Khan: ‘Prince of Endurance’

Ngoni Dapira
MUTARE businessman, Anwar Khan is best known for trading accident damaged and second hand motor vehicle spare parts at his shop uptown. However, very few people know of his sporting prowess where over the years he has won several swimming and triathlon medals.

Now aged 62-years, Khan has one more hurdle he wishes to achieve in his athletic career as he aims to enter into the 2016 Dusi Canoe Marathon in South Africa held annually every February.

The three-day 120km canoe marathon attracts between 1 600 and 2 000 paddlers each year, making it the biggest canoeing event on the African continent. Khan said he hopes to represent Zimbabwe in the grandmasters division (over 60-years).

In an interview with Post Sport the quiet and soft-spoken Khan opened up about his passion for swimming and endurance sports spanning back as far as 1986.

Described as the “Prince of Endurance” in the South African newspaper, Sunday Times of July 25, 1993, after competing in the South African Topsport Superfit Triathlon to achieve a bronze medal, the reserved Khan has an untold story to tell.

Back then, he became the first non-white in the veteran class at the age 41 to win a medal. He said he comes from a family of great sports-people and was out to write his own history to add to the Khans dynasty.

He said in the Khan dynasty, there is Jehangir Khan, the former squash world champion known to be the greatest player in the history of the game until his retirement in 1993. There was also Imraan Khan, who at one point was rated as the fastest bowler in the world in cricket. He said his passion was in endurance swims and triathlon competitions.

Early this year in February, Khan participated in the 1,6 km Midmar Mile in South Africa, one of the world’s largest open-water swim competitions.
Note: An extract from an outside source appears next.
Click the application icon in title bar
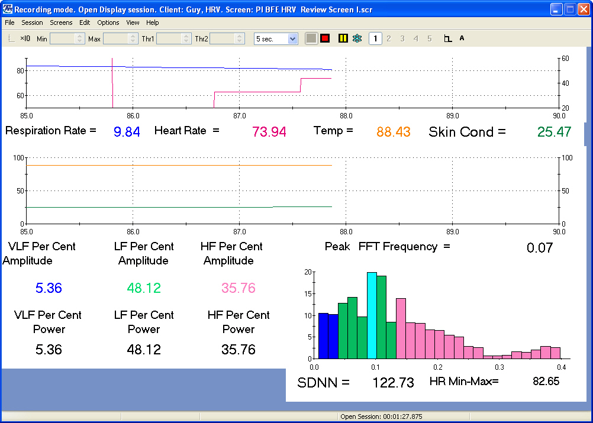This screenshot has height=423, width=593. [8, 9]
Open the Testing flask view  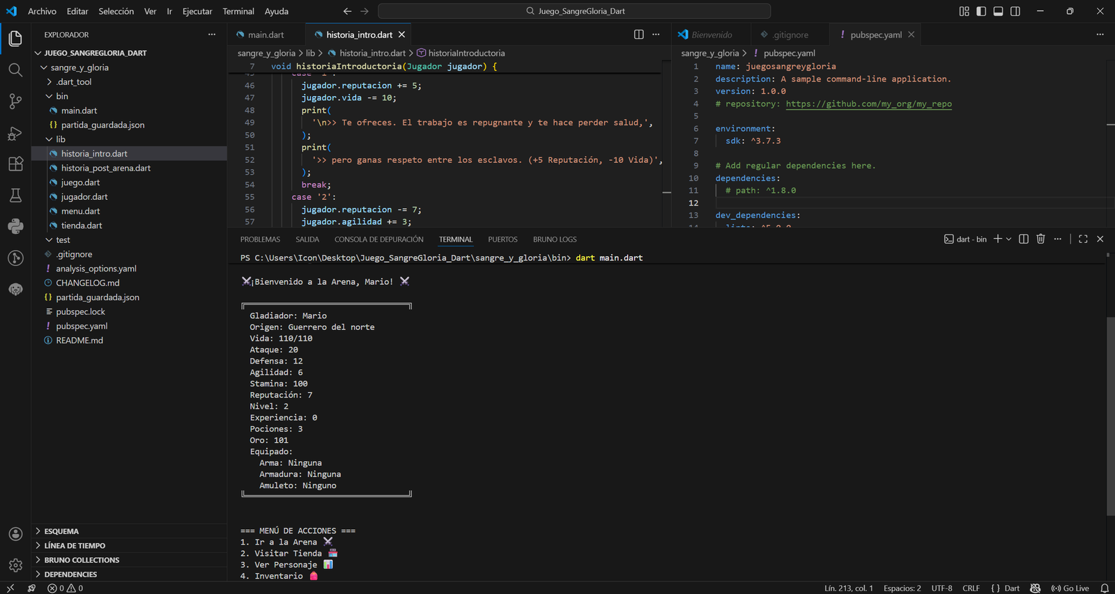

Competing after 20-years out of the game, Khan added another bronze medal to his achievements and wrote his own history as the first non-white in the grandmasters division to compete in the endurance swimming race.

Khan, who has a degree in water sports is a qualified lifeguard. He started his swimming career in 1986.
In South Africa from 1987 to 1990, he was the vice-chairman of Albatross Life Saving Club and also served as a voluntary life guard at Durban’s beach-front for  three-years.

In his first challenge in 1987 in the 3,2km Mainstay endurance surf swim he won a bronze medal. Thereafter there was no turning back as he entered into professional endurance swimming competitions after participating in various swimming events.

In 1998, Khan completed the 3,8km Ironman water swim, where he competed against world class endurance race athletes but unfortunately did not win a medal but managed to swim the distance in under two-hours.

“While surfing, I watched the triathlon taking place on the Durban beach-front and found this a challenge. The triathlon is a the ultimate endurance in which competitors swim 3,2km in the ocean, followed by a 120km cycle and a 32km run within a cut off time.

“It, however, took me a whole year to build up the endurance needed to participate in a triathlon,” said the soft-spoken Khan, who is also an environmentalist, currently the vice-chairman of the Manicaland Wildlife and Environment Zimbabwe.

In 1988, he also competed in the Scottburgh to Brighton beach lifeguard endurance race, a gruelling 50km beach run on different rocky terrains on the sea shore.
He competed in the race, twice winning bronze medals.

This was followed by another major race, the 90km International Comrades Marathon in 1988.
In the cycling endurance races, he was a member of the Triangle Cycling Club, where he competed in various cycling competitions including the 1989 Pietermaritzburg to Durban National Classic, which was a 90km race.

“In 1989, I undertook a three-year programme in yoga and meditation. The strenuous and disciplinary exercises I did applied to my swimming, cycling and running fitness,” he said.

In 1993, after an absence of three-years, he competed in the Voltaren Super-fit triathlon and won a bronze medal.
He wrote his own history again, becoming the first non-white to complete the triathlon in the veteran class at age 41.
“As I recall, Zimbabwe’s professional triathlete Mark Marabini came first in the 1993 triathlon,” said Khan.

He, however, said it took a lot of dedicated training and fitness to be an endurance sports athlete and to become super-fit.

Khan said he was now focused on pushing himself to the limits by competing in his probably last ultimate challenge, the Dusi Canoe Marathon.

He said the three-day Dusi Marathon held between Pietermaritzburg and Durban, South Africa has a gruelling 120km canoe marathon not for the faint-hearted.

“It is an experience with thrills of racing down the Msunduzi and Umgeni Rivers down to Durban’s beach-front over a distance of 120km full of adrenaline laced action, long rocky rapids and waterfalls and various unseen obstacles.
“The Dusi Canoe Marathon poses a challenge unlike any other canoe marathon, where one’s paddling skills are pushed to the limits and tested.

“To participate in endurance races lies mostly in the mind, of which, for me the joy is mostly in the completion of the race, which is a joy no money can buy,” said Khan.